Investir na regionalização do modelo e na regulação de acesso seriam alternativas possíveis para garantir melhorias no acesso?
Sem dúvida. Sem criar uma regulação de acesso com características geográficas, de regiões de saúde, nada vai para a frente. A regulamentação da telemedicina é algo interessante que aconteceu com a epidemia. Estamos aprendendo como lidar com a digitalização, e isso é fantástico. A epidemia está servindo para nos transformar em animais digitais, que são mais eficientes que animais analógicos. Isso é muito bom, e temos que fazer isso andar depressa. Para que eu preciso de um médico ultrassonografista atrás de cada aparelho de ultrassom? Eu posso ter um técnico e ter uma central de laudos com inteligência artificial para fazer a primeira triagem, e depois médicos para fazer a leitura definitiva. O futuro é esse.
Como podemos melhorar o diálogo entre as unidades básicas de saúde e os centros de alta complexidade?

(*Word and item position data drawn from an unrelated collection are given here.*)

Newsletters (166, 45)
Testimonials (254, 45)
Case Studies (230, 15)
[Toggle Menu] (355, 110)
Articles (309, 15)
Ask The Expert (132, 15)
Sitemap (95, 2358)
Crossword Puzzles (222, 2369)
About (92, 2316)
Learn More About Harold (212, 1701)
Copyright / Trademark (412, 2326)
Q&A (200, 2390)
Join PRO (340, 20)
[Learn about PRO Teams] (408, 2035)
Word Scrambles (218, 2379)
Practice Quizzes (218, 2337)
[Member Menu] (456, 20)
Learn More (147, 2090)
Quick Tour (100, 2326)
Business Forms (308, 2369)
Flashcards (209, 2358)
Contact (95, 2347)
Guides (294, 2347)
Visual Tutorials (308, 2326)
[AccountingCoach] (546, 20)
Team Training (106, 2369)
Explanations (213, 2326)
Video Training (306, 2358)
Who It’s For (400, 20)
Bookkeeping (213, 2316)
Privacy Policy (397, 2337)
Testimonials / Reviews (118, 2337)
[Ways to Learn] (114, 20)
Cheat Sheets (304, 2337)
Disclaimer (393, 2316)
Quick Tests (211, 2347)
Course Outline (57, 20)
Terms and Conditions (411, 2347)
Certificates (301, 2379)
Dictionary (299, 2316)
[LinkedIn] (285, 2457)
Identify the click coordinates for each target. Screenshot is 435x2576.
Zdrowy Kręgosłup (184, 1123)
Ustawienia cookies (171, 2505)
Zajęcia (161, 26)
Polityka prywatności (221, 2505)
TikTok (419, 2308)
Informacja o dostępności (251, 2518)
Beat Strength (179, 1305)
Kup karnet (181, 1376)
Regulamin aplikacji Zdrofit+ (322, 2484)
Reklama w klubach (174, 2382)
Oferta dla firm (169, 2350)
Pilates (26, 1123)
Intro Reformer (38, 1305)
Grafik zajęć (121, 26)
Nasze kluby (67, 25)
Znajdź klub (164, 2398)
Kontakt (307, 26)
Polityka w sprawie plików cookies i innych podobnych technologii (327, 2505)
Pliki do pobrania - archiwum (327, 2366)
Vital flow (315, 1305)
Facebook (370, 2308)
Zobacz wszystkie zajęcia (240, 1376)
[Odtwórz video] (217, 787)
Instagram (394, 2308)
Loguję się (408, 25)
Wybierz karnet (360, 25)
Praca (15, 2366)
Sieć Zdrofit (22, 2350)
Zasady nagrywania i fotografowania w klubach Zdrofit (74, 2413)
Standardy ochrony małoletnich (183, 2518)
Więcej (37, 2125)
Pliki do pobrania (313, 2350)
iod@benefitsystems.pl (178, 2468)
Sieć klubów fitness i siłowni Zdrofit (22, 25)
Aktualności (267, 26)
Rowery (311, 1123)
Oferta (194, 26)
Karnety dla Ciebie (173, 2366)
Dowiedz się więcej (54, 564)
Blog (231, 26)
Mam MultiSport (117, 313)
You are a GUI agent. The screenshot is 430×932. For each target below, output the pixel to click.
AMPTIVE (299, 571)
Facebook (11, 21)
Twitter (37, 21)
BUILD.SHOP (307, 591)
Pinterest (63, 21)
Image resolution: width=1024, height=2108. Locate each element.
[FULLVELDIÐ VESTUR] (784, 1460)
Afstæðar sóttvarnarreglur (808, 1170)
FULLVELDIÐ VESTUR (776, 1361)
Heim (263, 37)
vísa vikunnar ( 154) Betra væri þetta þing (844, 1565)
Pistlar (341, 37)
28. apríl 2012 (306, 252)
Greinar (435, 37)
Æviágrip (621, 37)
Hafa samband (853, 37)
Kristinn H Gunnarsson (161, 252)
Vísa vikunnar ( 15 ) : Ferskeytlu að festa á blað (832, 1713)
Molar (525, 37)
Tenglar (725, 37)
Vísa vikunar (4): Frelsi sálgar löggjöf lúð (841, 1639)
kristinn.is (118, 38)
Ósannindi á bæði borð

Isso é essencial. Por exemplo, é possível melhorar o diagnóstico precoce de diversos tipos de câncer se você tiver uma estratégia da saúde preocupada com isso, atenta a alguns sinais. Não se faz diagnóstico de câncer na atenção secundária ou terciária. Se o diagnóstico foi realizado nessas esferas, está atrasado. O caminho é investir na capacitação dos profissionais da atenção primária para identificar sinais precoces do aparecimento de doenças graves. O Programa Nacional de Aids é um exemplo. Os serviços são orientados sobre sintomas, sobre a realização de exames diagnósticos, sobre encaminhamento. É um programa altamente exitoso, que consegue distribuir remédios caros para todos que precisam, são 800 mil portadores do vírus HIV que são acompanhados, com queda da mortalidade.
Perfil: Gonzalo Vecina Neto é médico graduado pela Faculdade de Medicina de Jundiaí e Mestre em Administração e Saúde pela EAESP/FGV. Foi fundador e Diretor-Presidente da Agência Nacional de Vigilância Sanitária (Anvisa), Secretário Municipal de Saúde de São Paulo, Secretário Nacional da Vigilância Sanitária do Ministério da Saúde e Superintendente do Hospital Sírio-Libanês. É Professor Assistente da Faculdade de Saúde Pública da USP.